Need to clarify -- the first new couch had the back coming off it -- so we had to have a SECOND new couch delivered -- it's here and in -- seems to be O.K. so far, but we'll wait and see! These guys give me the "ick" feeling, though, and the dog DOES NOT like them. They're still wandering around out front -- they should be gone by now. My scare factor if huge now -- three years ago, I was buff -- 12% body fat, and strong -- I could have taken out anyone who tried to hurt me or my family. Now, I can't even stand well by myself -- and I have NO muscular endurance -- so it really gets to me when scary people have to come in when I'm by myself. At any rate, wanted to clarify!
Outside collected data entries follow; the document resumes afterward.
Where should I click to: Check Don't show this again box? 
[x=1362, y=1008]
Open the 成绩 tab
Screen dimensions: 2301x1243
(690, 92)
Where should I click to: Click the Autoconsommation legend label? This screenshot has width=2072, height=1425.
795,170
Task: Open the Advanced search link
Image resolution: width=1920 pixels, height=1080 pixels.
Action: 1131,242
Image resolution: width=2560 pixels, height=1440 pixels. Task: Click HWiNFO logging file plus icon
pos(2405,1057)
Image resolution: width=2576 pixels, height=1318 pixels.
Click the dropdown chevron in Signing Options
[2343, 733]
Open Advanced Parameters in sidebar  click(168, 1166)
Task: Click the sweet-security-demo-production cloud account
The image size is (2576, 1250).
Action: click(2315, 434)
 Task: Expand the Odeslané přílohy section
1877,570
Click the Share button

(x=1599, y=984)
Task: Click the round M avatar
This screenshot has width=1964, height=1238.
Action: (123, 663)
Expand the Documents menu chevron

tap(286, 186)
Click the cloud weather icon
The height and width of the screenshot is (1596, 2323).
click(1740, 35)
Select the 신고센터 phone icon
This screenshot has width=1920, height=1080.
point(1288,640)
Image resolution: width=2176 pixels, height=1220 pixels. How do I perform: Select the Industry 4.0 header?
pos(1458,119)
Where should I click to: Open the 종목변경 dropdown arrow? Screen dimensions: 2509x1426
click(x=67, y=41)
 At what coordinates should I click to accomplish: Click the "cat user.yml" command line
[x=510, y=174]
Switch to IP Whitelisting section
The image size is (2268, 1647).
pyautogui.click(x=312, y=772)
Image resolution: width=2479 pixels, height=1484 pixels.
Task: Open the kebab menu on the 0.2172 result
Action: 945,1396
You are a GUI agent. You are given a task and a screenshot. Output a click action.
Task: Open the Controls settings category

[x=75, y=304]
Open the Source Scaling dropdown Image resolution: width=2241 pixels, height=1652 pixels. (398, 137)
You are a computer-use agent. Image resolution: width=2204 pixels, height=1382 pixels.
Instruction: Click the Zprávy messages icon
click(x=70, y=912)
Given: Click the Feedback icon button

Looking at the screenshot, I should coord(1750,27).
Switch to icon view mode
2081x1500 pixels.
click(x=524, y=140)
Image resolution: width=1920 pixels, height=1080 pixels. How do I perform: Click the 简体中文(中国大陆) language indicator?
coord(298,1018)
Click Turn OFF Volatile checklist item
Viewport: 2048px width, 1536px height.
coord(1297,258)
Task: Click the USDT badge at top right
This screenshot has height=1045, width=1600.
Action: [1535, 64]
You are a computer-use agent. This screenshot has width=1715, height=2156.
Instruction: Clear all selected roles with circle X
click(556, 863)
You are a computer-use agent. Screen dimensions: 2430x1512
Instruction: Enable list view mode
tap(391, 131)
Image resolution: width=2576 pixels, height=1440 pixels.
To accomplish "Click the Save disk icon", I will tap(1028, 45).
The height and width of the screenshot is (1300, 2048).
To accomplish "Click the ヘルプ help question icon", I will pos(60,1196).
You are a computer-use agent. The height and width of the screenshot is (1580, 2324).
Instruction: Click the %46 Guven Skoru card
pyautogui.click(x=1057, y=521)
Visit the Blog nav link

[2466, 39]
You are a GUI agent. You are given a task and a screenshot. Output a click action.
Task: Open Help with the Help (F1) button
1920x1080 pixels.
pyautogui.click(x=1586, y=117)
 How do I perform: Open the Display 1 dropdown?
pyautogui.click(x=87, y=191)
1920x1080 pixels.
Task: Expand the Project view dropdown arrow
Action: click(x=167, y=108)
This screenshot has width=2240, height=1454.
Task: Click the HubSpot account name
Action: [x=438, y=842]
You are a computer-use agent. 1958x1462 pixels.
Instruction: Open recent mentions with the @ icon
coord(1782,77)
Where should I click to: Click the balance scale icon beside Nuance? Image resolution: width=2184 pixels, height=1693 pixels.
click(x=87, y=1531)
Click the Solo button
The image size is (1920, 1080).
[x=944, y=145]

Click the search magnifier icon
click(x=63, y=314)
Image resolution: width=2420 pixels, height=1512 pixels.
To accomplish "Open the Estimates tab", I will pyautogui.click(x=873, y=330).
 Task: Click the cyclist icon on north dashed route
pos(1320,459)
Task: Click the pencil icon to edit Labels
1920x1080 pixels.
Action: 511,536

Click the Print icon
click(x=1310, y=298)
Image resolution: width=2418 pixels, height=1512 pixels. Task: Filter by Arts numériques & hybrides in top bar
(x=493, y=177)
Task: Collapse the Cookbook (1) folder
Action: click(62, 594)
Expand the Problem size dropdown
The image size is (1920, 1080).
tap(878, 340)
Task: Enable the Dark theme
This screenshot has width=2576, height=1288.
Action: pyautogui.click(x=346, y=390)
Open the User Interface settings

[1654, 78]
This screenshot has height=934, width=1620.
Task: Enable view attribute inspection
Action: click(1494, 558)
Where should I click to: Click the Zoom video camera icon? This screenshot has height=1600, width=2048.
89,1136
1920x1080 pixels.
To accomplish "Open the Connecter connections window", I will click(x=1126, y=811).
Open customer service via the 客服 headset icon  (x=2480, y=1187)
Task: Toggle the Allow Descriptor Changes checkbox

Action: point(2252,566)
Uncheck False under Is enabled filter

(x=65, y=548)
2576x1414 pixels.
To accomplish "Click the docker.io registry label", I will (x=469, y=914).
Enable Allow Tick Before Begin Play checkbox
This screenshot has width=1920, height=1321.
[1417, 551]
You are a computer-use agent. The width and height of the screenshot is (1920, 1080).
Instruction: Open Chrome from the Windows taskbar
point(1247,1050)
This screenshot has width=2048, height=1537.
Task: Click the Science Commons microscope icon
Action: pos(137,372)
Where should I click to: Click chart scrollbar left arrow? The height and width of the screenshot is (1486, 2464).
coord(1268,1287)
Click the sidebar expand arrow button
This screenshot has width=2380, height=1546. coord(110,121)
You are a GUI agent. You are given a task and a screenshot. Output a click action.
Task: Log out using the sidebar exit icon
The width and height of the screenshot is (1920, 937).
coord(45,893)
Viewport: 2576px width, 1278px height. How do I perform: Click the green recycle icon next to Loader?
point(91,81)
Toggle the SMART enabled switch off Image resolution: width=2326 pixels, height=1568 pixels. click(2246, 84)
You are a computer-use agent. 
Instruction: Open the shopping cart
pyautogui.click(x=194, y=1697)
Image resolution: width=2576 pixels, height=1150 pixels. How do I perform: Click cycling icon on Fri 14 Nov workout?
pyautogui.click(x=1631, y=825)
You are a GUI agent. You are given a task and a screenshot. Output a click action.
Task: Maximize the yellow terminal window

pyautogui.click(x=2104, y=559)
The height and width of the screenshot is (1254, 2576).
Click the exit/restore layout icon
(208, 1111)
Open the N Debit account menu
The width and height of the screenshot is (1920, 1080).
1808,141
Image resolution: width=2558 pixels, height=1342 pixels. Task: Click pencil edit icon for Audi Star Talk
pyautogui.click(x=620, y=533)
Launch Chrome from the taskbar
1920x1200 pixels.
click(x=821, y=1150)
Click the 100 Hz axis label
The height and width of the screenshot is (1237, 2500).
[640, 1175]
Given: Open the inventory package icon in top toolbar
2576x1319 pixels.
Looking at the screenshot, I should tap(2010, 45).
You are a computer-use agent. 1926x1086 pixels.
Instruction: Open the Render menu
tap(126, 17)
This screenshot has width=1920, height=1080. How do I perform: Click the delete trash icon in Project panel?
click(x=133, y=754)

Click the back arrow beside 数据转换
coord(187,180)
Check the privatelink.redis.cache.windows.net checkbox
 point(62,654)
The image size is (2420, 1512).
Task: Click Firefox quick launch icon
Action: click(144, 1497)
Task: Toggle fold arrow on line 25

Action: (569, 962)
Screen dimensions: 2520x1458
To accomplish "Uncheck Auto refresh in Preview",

Hey Jen -- Have been getting the house "cleaned up and out" so that I can have my own craft room! Pretty excited about that. We got a new couch and a new bed, so I've been trying to decide what I'm going to do with the family room and bedroom. Our house is pretty small, so I want to try to make it look as big as I can. I never thought that I would be HAPPY that our maniac dog shredded the bed (the only thing that is scary is that he shredded it from my pillow all the way down -- eek) I don't know what his problem is, but it was the second time he had shredded the bed, he had shredded four fitted sheets, one pillow case and one pillow. Evidently he has some repressed anger. I'm not, however, going to pay for a shrink! I made some pretty intricate wreaths for my sisters-in-law for Christmas -- that was fun -- then spent after Christmas looking for bargains for next year -- I'm going to rent a booth at the "Christmas Exposition" here. Have gotten all my "stuff" organized now -- all the papers, etc. Also, have started scanning pictures for my parents 50th wedding anniversary -- my sister has a DVD writer & software, so they're going to take the pix (my scanner has a higher resolution than theirs) and prepare the DVD. Planning on preparing a scrapbook for each of my kids, especially since Ashley is getting married in August -- have a few good ideas for that.

My "neatest" project this Christmas was that I took a shadow box, put a picture of the view outside our room in Cancun when I took the kids years ago, put sand and seashells that I had saved from there in the bottom, but also put in the sunscreen which they laughed at me about -- I wanted to have sparkles, but didn't realize that 15 spf wasn't enough in Cancun -- was burned to a crisp -- but they started calling me "Suzie Sun Sparkles" -- I saved the lotion, and had a small bottle (corked) of it in each. I also put in a larger bottle of "fairy dust" -- it was the dust I scattered in a trail to the place where their tooth fairy money was when I couldn't manage to get the money under their pillow without them waking up, or if I overslept. On the back of the shadowbox, I wrote a note to them that I was sort of passing on the torch, and reminded them that I am now, and will always be, Suzie Sun Sparkles!

Well, the new couch guys are here . . .. need to go

Can't remember if wheat was on my scratch and/or injection tests. I know I had a BUNCH of food allergies -- including soy, so I avoid it. The MD said that I traded my environmental allergies as a child for food allergies as an adult. Will check and get back to you. Don't know if that had any influence on me developing antibodies to gluten.

Great site. Even greater picture! . . . Lynne

I don't have celiac, but have gluten ataxia. My aunt asked, "can't you just eat a LITTLE cake?" (after repeatedly and nicely deferring the cake) My reply was "only if I want to destroy just a LITTLE part of my brain."